> **DOCUMENT TEXT**:
:::::
For hawkgpu, ideally request a max of 6 CPUs for every GPU you want to consume. We will not be allowing single core workflows on hawkgpu. You have to take a minimum of 1 GPU with 6 CPUs per GPU. i.e. a minimum of 6SUs will be consumed per hour. This is not implemented in the user friendly phase, so feel free to test how your application scales.
Priorities
To ensure investors receive their allocation of resources while still maintaining a shared resources, each investor receives a priority boost on his/her investment. Every investor hotel or condo receives a base priority of 1 on all partitions. A priority boost of 100 is provided to investors and their collaborators on their investment. This ensures that an investors job will always start before other users. Jobs accumulate a priority of 1 for each day in the queue. A non investors job in a different partition would have to be in queue for 100 days before it can have a higher priority than an investors job. Below is a table listing the various investors and the partitions where they have priority. All Hotel investors get priority access on the lts partition.
:::::
> **GIVEN RECORDS**:

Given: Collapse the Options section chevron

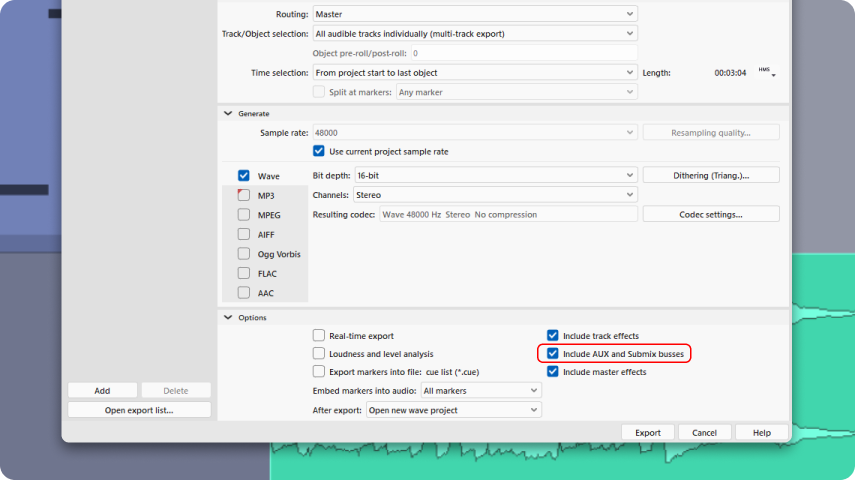Looking at the screenshot, I should point(228,317).
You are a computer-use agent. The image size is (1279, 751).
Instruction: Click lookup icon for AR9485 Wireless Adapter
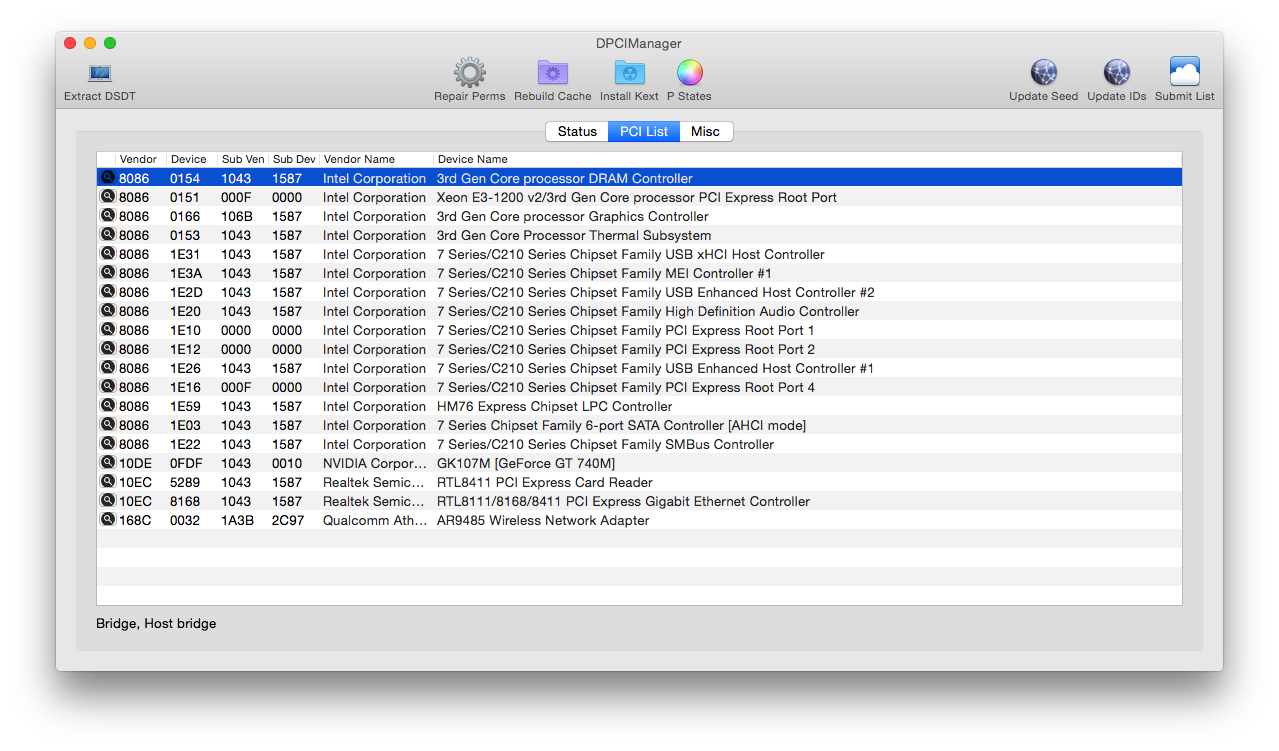[108, 520]
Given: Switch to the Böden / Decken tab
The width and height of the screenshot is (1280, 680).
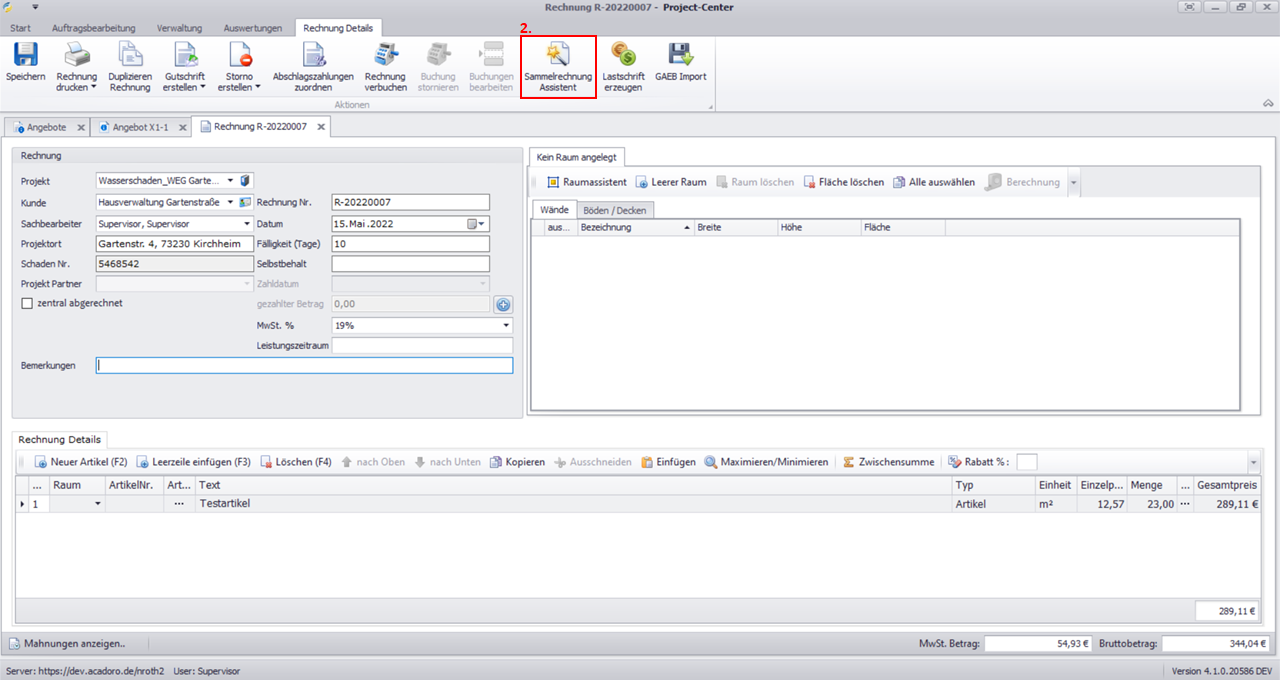Looking at the screenshot, I should tap(616, 209).
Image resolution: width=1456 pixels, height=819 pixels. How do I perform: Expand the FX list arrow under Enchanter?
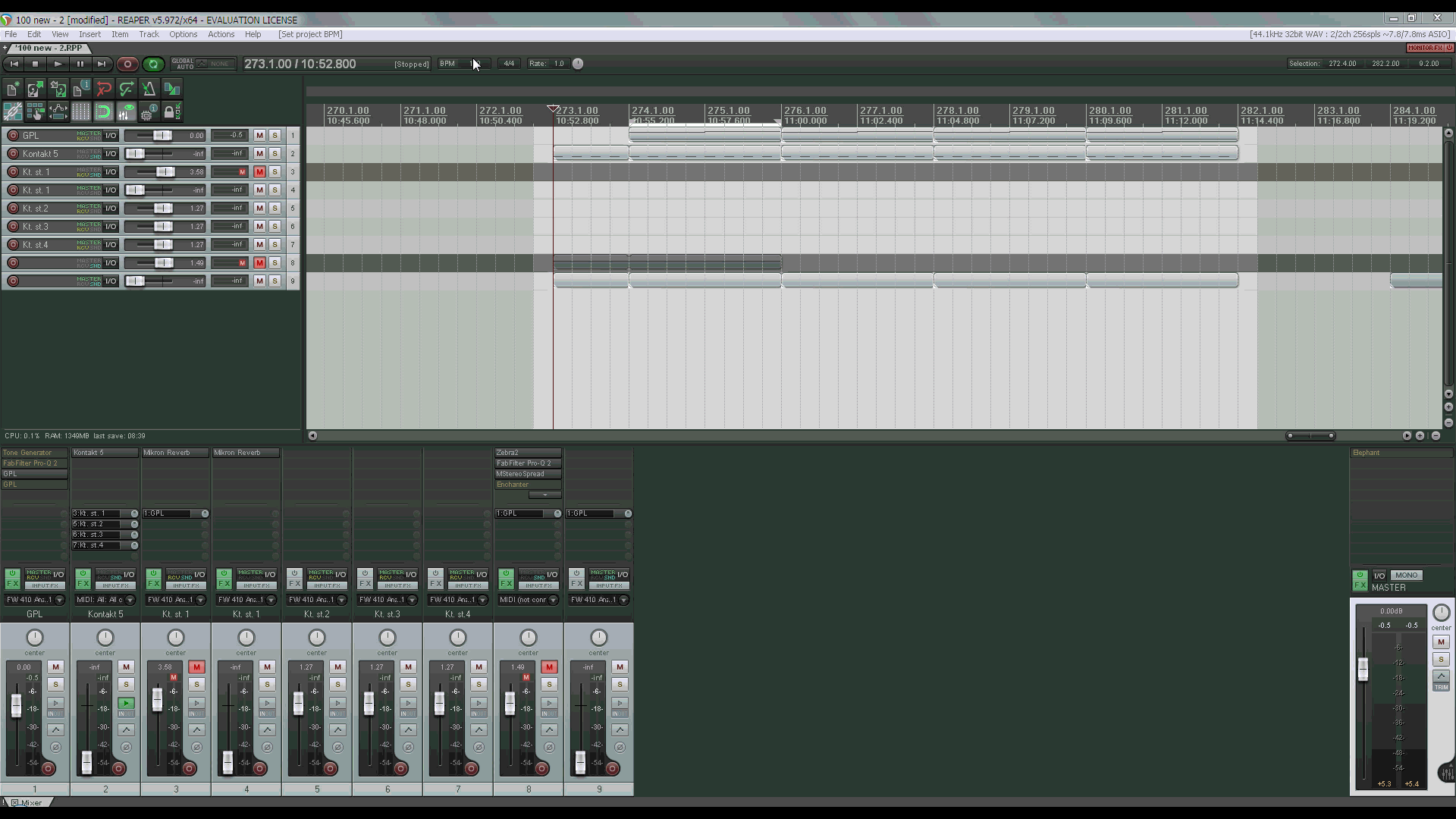coord(544,495)
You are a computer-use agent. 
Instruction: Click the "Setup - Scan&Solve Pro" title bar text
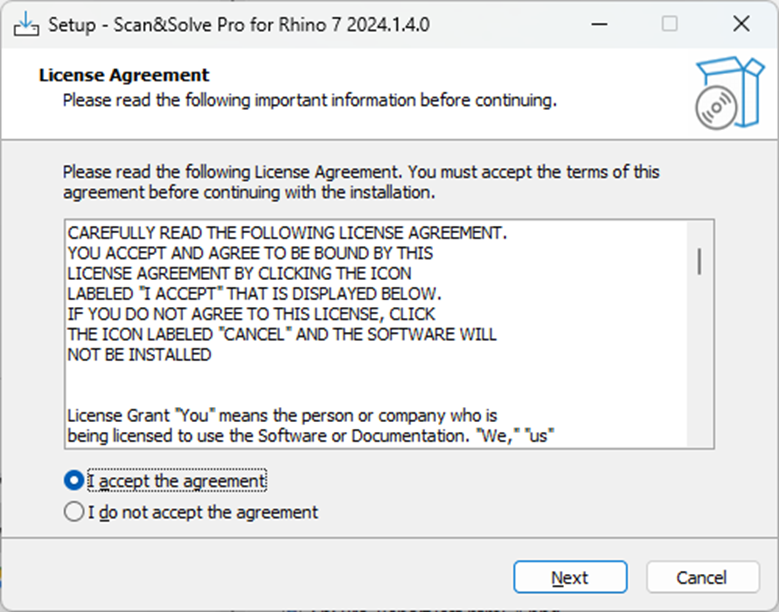pyautogui.click(x=239, y=24)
:::::
> **OBJECTIVES**:
**A)** Answer these questions about the text on GPU requests and job priorities:
(i) How many SUs are consumed per hour, at minimum, on hawkgpu?
(ii) What priority does a job accumulate for each day it spends in the queue?
(iii) On which partition do all Hotel investors get priority access?
**B)** Reproduce the rows starting at the line that contains "You are a computer-use agent. The" and ending at the last line of the rows, including both ends. Leave the pictures out.
The text and the rows have no connection to each other.

> **THE RESPONSES**:
**A)**
(i) 6 SUs
(ii) 1
(iii) The lts partition

**B)**
You are a computer-use agent. The image size is (1279, 751).
Instruction: Click lookup icon for AR9485 Wireless Adapter
[108, 520]
Given: Switch to the Böden / Decken tab
The width and height of the screenshot is (1280, 680).
Looking at the screenshot, I should tap(616, 209).
Image resolution: width=1456 pixels, height=819 pixels. How do I perform: Expand the FX list arrow under Enchanter?
coord(544,495)
You are a computer-use agent. 
Instruction: Click the "Setup - Scan&Solve Pro" title bar text
pyautogui.click(x=239, y=24)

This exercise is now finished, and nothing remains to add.